When the Manchu nobility came to power in 1644, they tried to ban the practice, but with little success. The first anti-footbinding committee was formed in Shanghai by a British priest in 1874.
But the practice wasn't outlawed until 1912, when the Qing dynasty had already been toppled by a revolution. Beginning in 1915, government inspectors could levy fines on those who continued to bind their feet. But despite these measures, footbinding still continued in various parts of the country.
A year after the Communists came to power in 1949, they too issued their own ban on footbinding. According to the American author William Rossi, who wrote The Sex Life of the Foot and Shoe, 40 percent to 50 percent of Chinese women had bound feet in the 19th century. For the upper classes, the figure was almost 100 percent.

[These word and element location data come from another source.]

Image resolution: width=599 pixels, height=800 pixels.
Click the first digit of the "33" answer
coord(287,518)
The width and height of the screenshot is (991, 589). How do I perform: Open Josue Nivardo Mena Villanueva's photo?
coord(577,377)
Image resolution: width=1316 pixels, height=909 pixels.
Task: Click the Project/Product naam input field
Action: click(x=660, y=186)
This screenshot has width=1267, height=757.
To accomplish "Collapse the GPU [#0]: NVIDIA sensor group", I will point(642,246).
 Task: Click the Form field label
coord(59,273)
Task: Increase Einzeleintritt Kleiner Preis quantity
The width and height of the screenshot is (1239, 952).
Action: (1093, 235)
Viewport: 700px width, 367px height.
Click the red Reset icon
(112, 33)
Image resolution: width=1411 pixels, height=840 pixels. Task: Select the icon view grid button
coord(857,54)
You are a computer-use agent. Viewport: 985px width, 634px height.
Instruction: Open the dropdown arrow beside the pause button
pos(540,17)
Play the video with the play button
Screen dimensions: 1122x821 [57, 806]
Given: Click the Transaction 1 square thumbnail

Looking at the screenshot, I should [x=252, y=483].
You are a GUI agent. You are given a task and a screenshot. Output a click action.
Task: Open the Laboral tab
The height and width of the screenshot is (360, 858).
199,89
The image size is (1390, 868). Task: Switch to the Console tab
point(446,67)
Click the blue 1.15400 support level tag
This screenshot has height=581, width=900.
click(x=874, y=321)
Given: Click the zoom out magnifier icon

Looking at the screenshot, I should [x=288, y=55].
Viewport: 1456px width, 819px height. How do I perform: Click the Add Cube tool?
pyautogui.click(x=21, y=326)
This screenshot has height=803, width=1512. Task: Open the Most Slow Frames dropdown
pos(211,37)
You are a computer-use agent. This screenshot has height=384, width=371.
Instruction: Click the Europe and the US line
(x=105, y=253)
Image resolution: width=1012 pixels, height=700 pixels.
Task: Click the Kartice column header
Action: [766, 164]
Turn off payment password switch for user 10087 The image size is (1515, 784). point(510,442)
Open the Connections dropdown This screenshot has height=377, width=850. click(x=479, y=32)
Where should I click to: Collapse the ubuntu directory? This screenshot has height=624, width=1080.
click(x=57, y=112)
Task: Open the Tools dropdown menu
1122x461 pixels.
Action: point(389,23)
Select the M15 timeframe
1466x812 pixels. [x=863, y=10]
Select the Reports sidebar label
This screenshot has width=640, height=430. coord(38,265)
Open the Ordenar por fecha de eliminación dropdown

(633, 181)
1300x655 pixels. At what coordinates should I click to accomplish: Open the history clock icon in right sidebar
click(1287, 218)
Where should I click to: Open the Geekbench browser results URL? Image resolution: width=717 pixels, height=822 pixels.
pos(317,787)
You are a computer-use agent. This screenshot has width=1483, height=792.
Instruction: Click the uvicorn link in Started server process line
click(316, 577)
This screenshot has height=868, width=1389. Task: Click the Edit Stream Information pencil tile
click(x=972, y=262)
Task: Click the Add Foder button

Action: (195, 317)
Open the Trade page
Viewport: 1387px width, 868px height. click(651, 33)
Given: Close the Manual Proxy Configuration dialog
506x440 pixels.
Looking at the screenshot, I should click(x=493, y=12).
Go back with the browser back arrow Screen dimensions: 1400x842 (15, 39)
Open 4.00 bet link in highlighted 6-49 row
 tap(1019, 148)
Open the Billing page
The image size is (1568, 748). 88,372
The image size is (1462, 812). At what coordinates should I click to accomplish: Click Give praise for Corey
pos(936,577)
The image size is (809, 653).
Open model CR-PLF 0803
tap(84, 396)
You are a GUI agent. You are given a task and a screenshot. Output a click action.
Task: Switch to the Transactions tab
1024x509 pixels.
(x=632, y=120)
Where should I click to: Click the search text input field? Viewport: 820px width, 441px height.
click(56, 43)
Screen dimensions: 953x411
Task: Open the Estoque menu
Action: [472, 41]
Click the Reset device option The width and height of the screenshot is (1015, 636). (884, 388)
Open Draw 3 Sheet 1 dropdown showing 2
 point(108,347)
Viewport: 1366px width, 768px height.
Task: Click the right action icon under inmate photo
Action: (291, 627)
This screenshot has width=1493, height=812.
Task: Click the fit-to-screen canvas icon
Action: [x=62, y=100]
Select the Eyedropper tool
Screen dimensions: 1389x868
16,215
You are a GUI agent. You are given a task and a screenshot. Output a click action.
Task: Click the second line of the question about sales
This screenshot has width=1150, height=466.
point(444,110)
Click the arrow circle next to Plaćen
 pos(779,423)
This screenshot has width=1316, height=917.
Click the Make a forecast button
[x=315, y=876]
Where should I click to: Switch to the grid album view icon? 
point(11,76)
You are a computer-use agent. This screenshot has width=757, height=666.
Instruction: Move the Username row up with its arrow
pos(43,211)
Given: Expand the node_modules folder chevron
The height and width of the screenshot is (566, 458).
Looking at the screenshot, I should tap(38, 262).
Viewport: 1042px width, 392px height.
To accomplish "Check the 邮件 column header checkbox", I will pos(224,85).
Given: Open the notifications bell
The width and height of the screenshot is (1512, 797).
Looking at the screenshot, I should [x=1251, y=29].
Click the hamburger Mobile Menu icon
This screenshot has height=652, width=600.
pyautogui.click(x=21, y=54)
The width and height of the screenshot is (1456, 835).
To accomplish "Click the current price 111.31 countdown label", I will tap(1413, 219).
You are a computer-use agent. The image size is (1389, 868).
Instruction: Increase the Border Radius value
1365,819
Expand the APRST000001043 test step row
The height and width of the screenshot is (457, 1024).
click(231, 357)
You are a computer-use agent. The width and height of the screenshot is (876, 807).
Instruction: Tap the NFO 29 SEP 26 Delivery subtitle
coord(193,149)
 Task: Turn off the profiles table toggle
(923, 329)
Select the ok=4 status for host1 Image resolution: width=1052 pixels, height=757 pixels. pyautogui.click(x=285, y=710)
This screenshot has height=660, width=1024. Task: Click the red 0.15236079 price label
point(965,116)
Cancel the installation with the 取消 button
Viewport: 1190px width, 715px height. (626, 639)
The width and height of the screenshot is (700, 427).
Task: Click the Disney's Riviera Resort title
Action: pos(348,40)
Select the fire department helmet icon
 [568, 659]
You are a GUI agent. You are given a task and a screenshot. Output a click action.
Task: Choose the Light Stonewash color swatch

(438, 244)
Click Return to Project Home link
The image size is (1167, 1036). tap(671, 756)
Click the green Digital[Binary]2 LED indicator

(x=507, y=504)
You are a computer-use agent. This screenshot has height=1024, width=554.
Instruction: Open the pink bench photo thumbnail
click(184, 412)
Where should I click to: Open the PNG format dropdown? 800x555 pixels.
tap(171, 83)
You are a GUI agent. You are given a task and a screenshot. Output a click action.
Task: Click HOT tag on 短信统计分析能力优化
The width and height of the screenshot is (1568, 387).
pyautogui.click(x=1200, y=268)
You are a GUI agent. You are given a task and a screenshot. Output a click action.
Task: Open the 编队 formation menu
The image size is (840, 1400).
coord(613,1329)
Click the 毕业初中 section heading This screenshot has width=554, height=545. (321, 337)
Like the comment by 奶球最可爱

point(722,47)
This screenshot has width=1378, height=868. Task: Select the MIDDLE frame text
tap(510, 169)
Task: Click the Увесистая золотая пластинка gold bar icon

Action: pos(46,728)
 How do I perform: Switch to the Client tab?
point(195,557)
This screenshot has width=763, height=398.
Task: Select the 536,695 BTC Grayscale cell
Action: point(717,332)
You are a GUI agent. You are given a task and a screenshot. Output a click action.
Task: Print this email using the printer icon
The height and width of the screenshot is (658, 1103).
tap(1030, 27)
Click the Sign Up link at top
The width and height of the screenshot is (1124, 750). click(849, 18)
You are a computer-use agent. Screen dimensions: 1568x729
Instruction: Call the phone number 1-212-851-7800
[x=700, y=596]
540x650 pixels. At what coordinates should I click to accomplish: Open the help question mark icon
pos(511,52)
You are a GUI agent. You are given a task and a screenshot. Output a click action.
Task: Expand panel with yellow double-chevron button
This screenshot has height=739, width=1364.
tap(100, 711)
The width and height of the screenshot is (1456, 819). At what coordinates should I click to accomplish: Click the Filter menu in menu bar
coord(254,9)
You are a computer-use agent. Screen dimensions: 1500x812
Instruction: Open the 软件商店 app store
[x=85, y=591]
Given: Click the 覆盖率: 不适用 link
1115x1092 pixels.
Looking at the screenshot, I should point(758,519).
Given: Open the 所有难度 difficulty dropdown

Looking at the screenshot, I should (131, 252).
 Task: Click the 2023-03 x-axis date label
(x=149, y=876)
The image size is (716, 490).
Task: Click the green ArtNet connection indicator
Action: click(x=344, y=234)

Some estimate that as many as 2 billion Chinese women broke and bound their feet to attain this agonizing ideal of physical perfection. Author Yang Yang says that women with tiny feet were a status symbol who would bring honor upon the entire clan by their appearance.
"Some married women with bound feet would even get up in the middle of the night to start their toilette, just to ensure they would look good in daytime," he says.
In Liuyicun, the practice persisted so long because of the village's economic prosperity — and its inhabitants' desire for obvious wealth signifiers, like daughters with bound feet.
Some scholars say footbinding deepened female subjugation by making women more dependent on their men folk, restricting their movements and enforcing their chastity, since women with bound feet were physically incapable of venturing far from their homes.
Certainly the "three-inch golden lotuses" were seen as the ultimate erogenous zone, with Qing dynasty pornographic books listing 48 different ways of playing with women's bound feet.
For those unfortunate women who paid the ultimate price for beauty, there was little choice involved.
Liuyicun resident Wang Lifen, 79, describes her own attitude as a child, saying, "I didn't want to bind my feet, but the whole village told me that I had to. So I did."
And 86-year-old Zhou Guizhen says, "At that time everybody had bound feet. If you didn't, you'd only be able to marry a tribesman from an ethnic minority."
These women disfigured their feet to guarantee their own future, but according to Yang Yang, this act ultimately consigned them to tragic lives. Most of Liuyicun's bound-feet women were forced to perform hard physical labor in the late 1950s, digging reservoirs, for example — work which was punishing enough for ordinary women, but agonizing for those with tiny, misshapen feet.
Their families also suffered food shortages as they were often unable to fulfill their production quotas at work, or walk into the mountains to pick vegetables and fruit like other mothers.
"Their tiny feet sealed their tragic fates," Yang says.